• EXTRACTED RECORDS
=== Begin Enclosure ===

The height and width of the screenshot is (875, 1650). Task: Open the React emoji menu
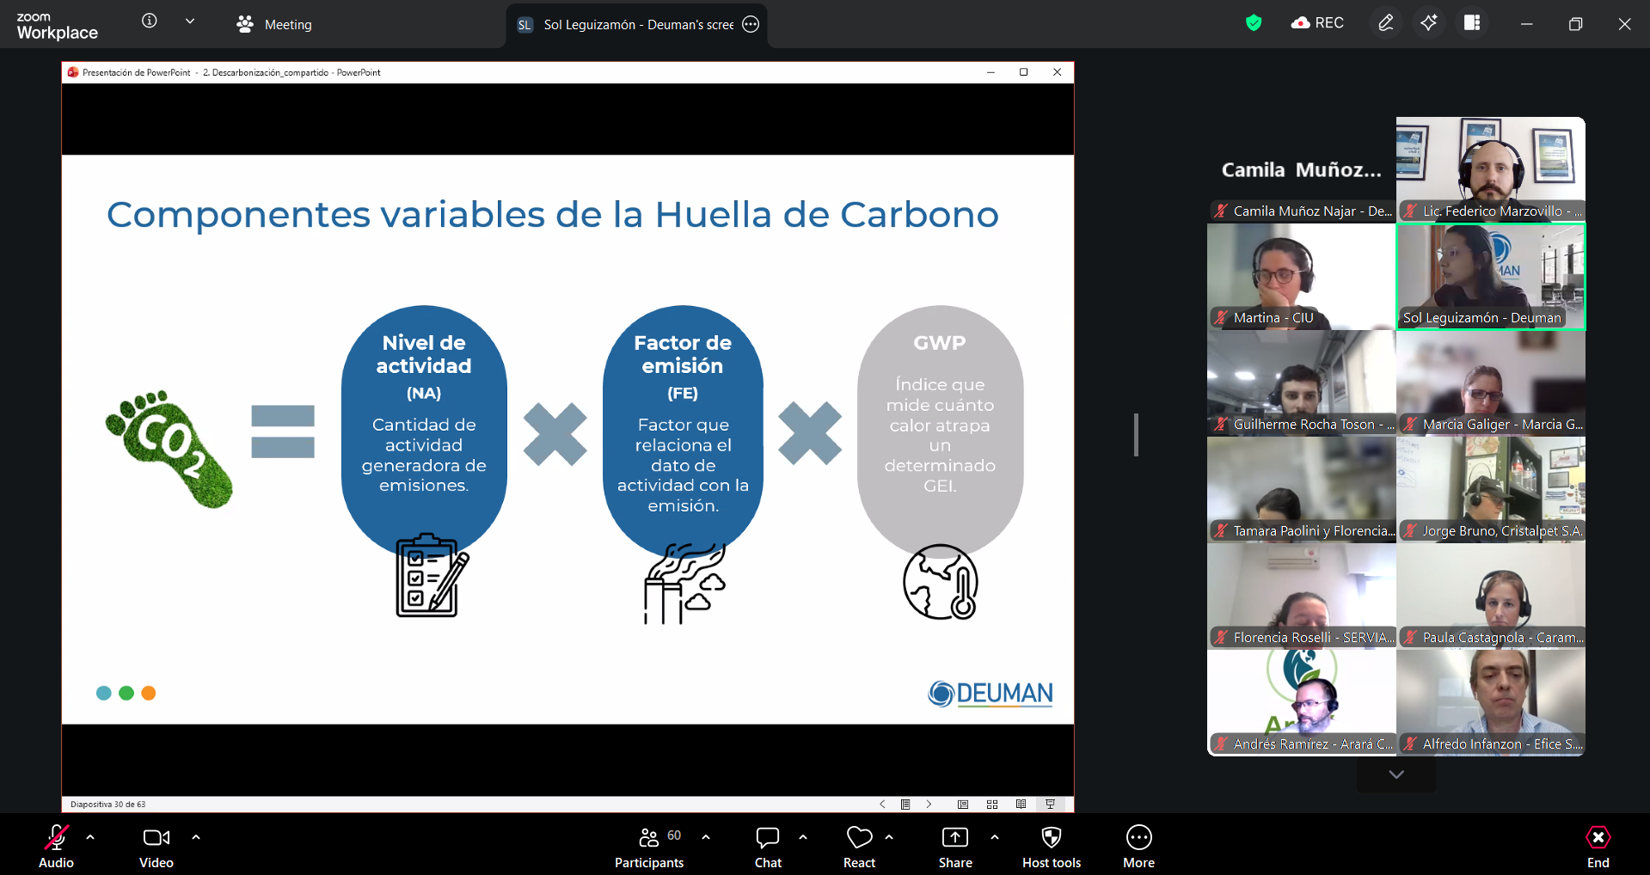click(859, 847)
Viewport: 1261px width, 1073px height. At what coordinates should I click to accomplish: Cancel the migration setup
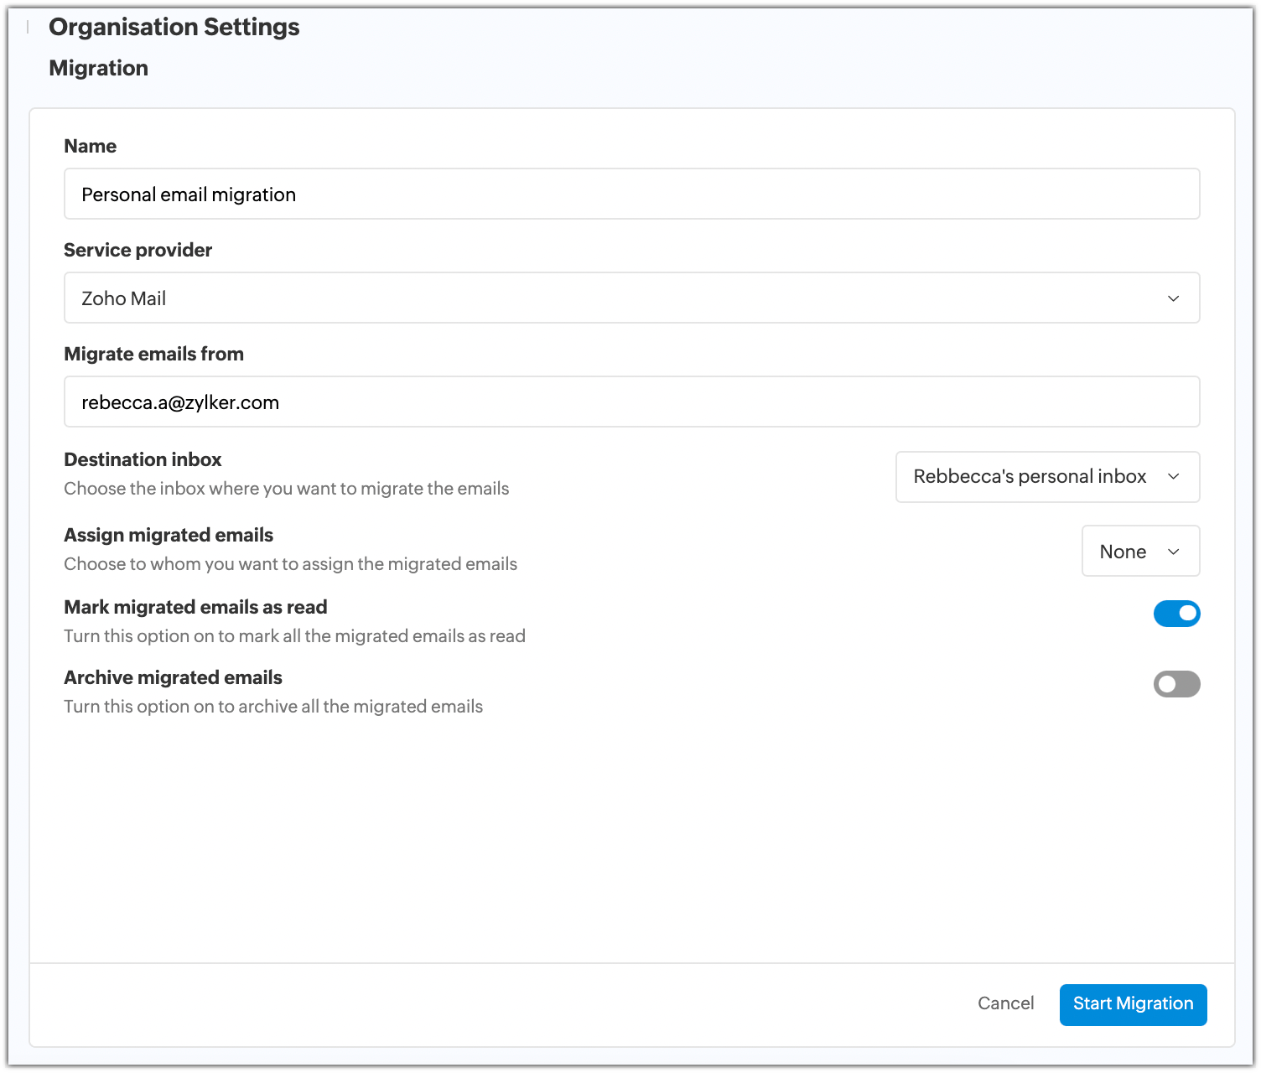(1005, 1003)
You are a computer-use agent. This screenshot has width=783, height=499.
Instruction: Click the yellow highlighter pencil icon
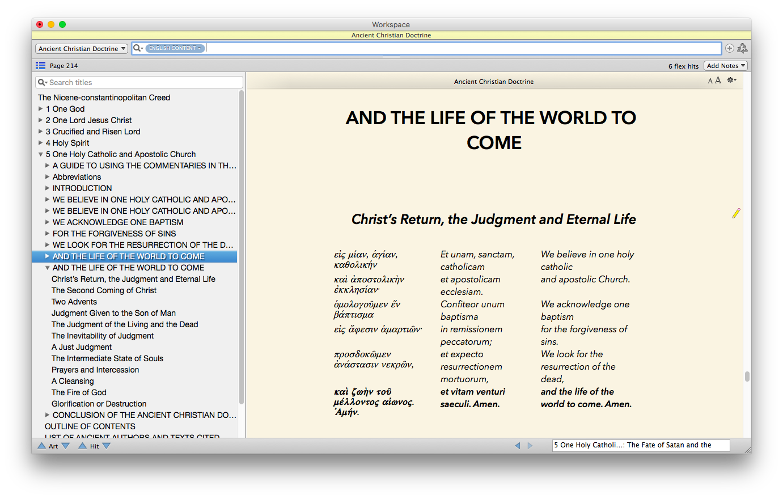pyautogui.click(x=736, y=213)
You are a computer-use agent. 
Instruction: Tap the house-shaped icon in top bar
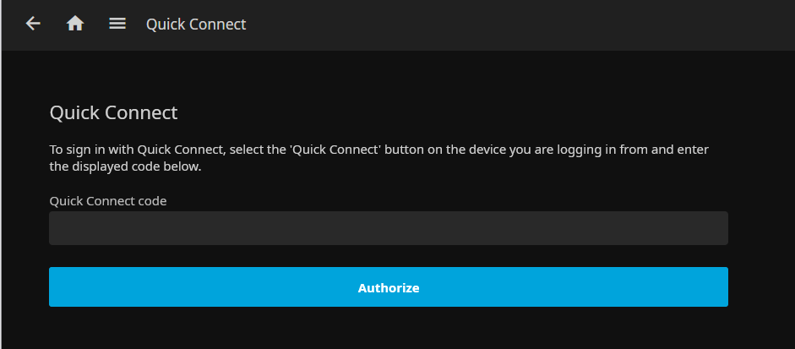(x=75, y=24)
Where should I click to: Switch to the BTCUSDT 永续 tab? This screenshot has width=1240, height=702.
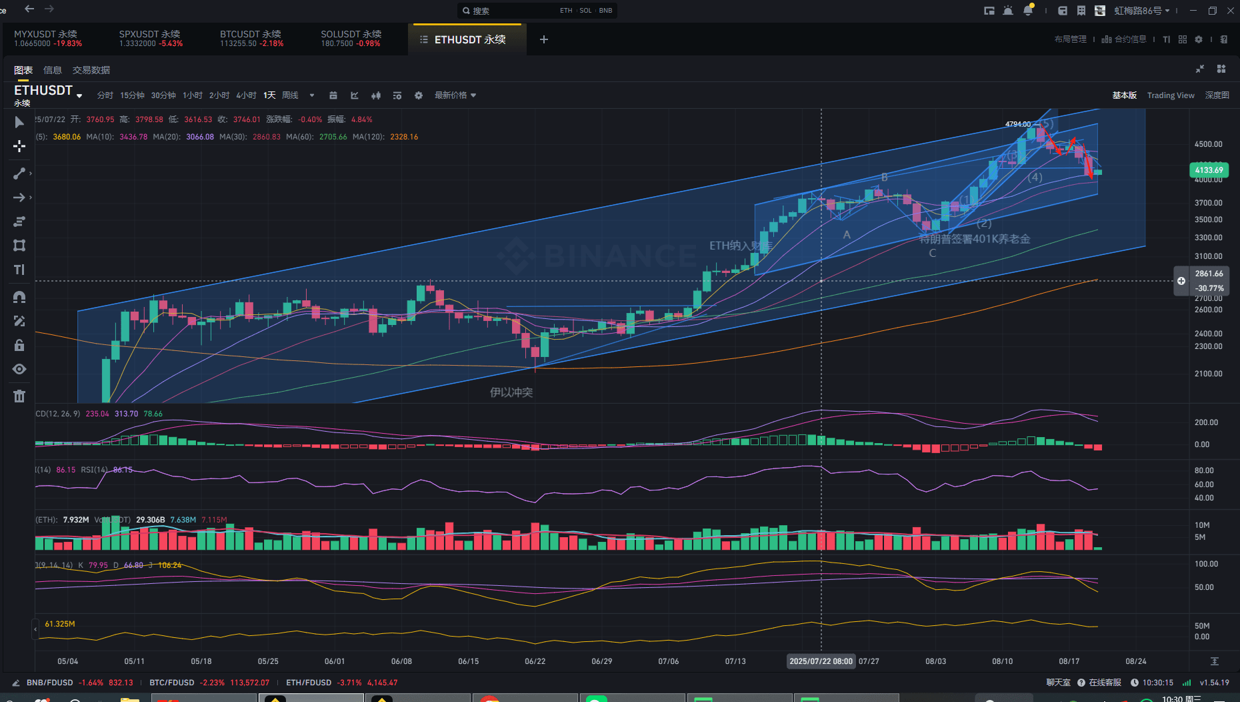pos(252,39)
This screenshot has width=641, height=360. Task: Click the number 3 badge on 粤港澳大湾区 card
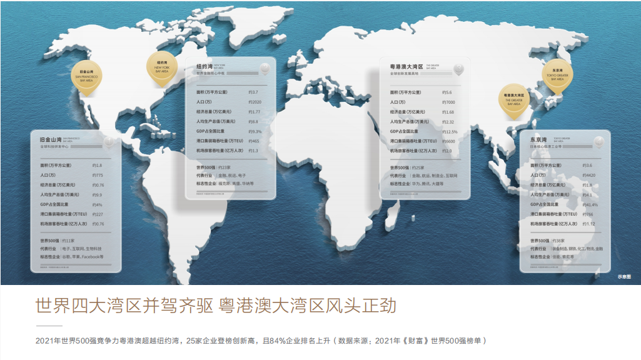pyautogui.click(x=460, y=68)
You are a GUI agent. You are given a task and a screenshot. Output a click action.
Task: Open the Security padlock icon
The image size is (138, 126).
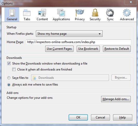pyautogui.click(x=95, y=12)
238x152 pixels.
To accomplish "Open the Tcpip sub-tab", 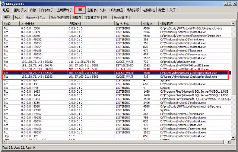I will tap(18, 17).
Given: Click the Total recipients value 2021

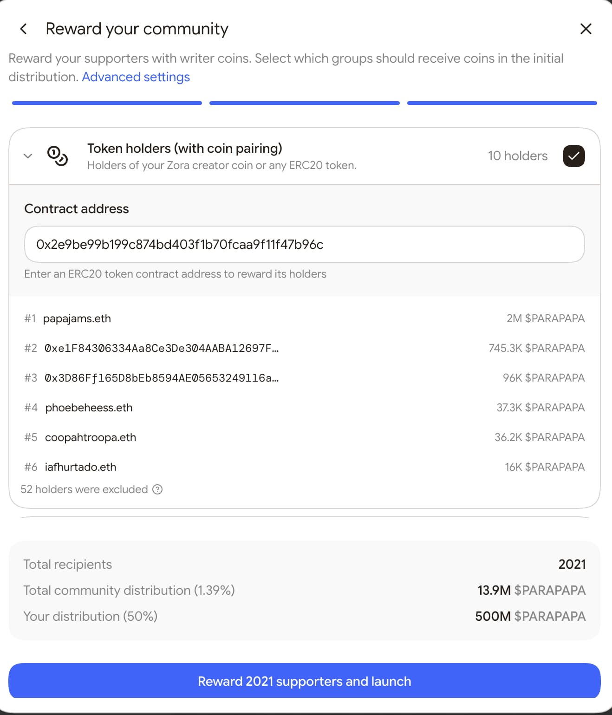Looking at the screenshot, I should [x=573, y=564].
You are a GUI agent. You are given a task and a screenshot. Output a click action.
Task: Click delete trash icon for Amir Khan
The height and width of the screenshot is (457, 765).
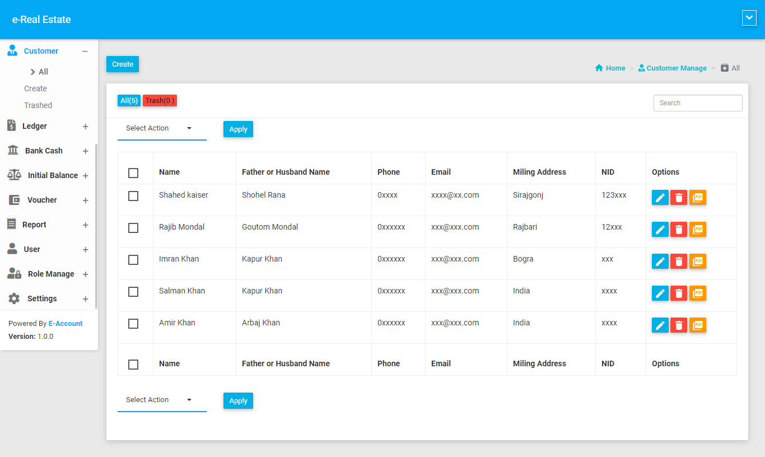coord(678,325)
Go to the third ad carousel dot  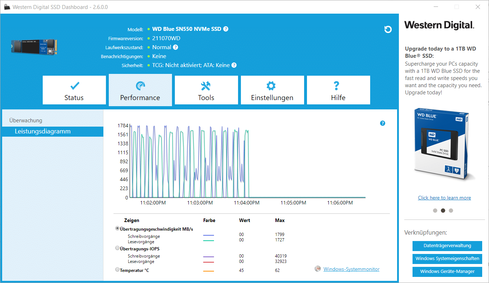451,211

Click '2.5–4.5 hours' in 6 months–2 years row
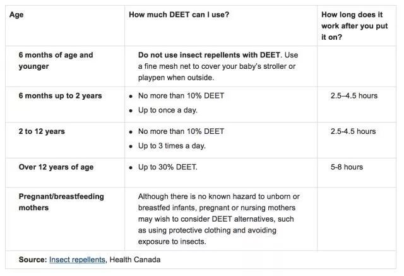tap(354, 96)
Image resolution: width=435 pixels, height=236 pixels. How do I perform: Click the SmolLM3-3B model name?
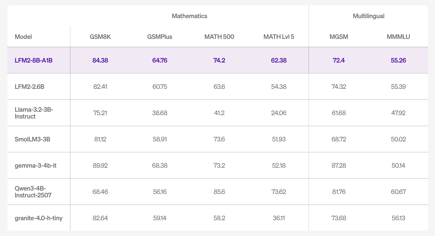[x=33, y=139]
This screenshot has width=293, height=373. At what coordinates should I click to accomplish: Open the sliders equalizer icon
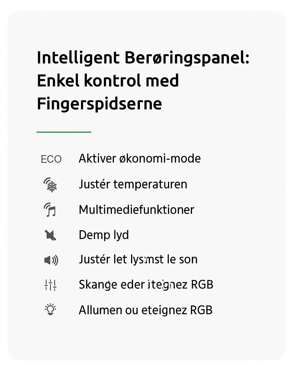(50, 285)
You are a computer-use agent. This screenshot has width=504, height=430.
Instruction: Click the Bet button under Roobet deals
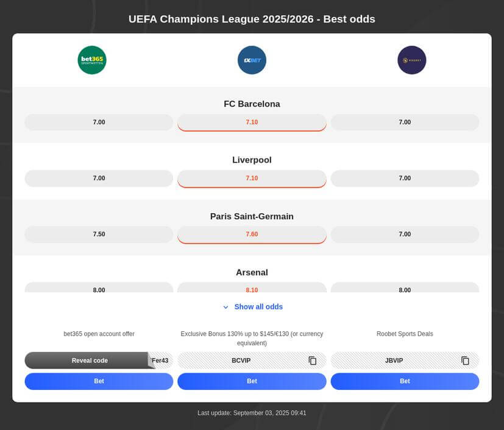[x=405, y=381]
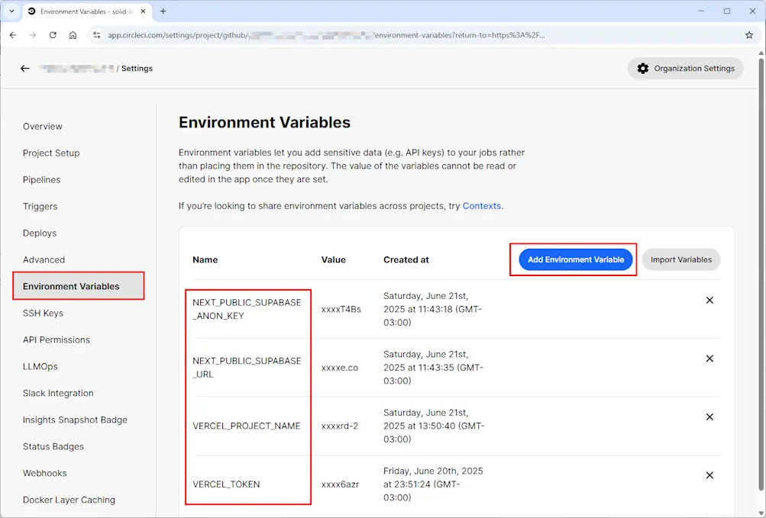Switch to the Pipelines section
Image resolution: width=766 pixels, height=518 pixels.
[x=41, y=179]
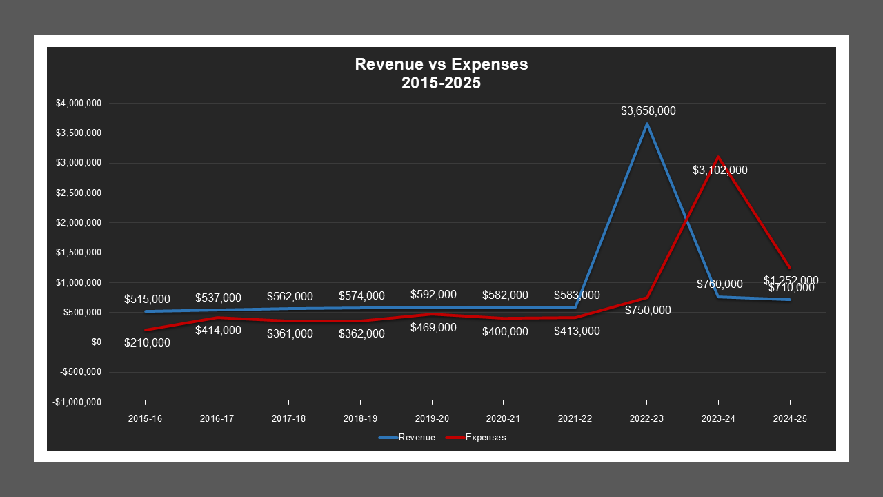Select the $414,000 expenses data label

(x=218, y=331)
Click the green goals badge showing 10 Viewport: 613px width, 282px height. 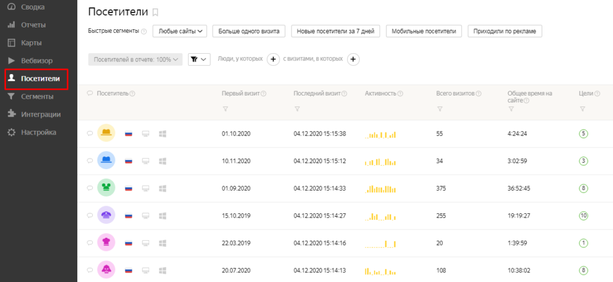coord(584,216)
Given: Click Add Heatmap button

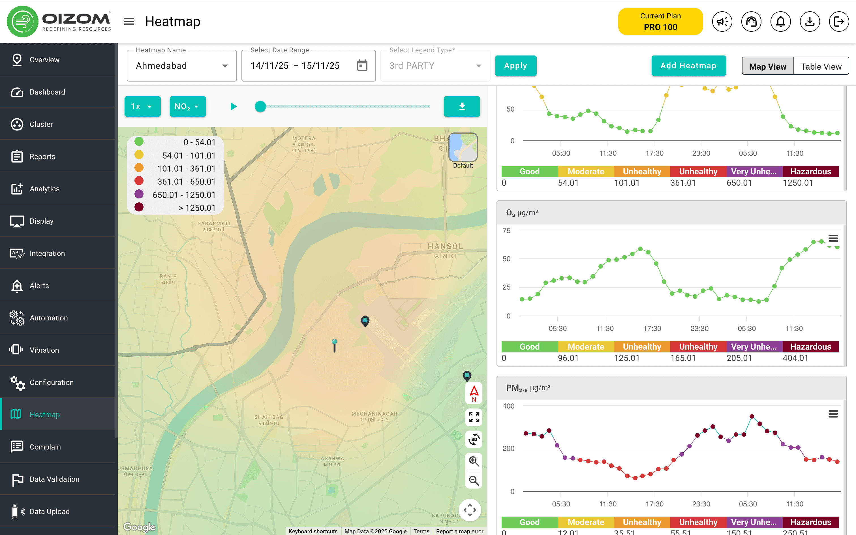Looking at the screenshot, I should coord(688,66).
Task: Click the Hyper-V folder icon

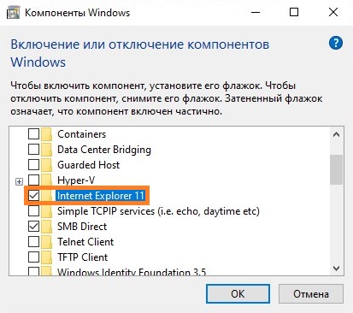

=== End Enclosure ===

• EXERCISE DIRECTIONS
For the entries above, please state how many lines contain the string "computer"; give the number and nothing else.

• RESPONSE TO THE TASK
3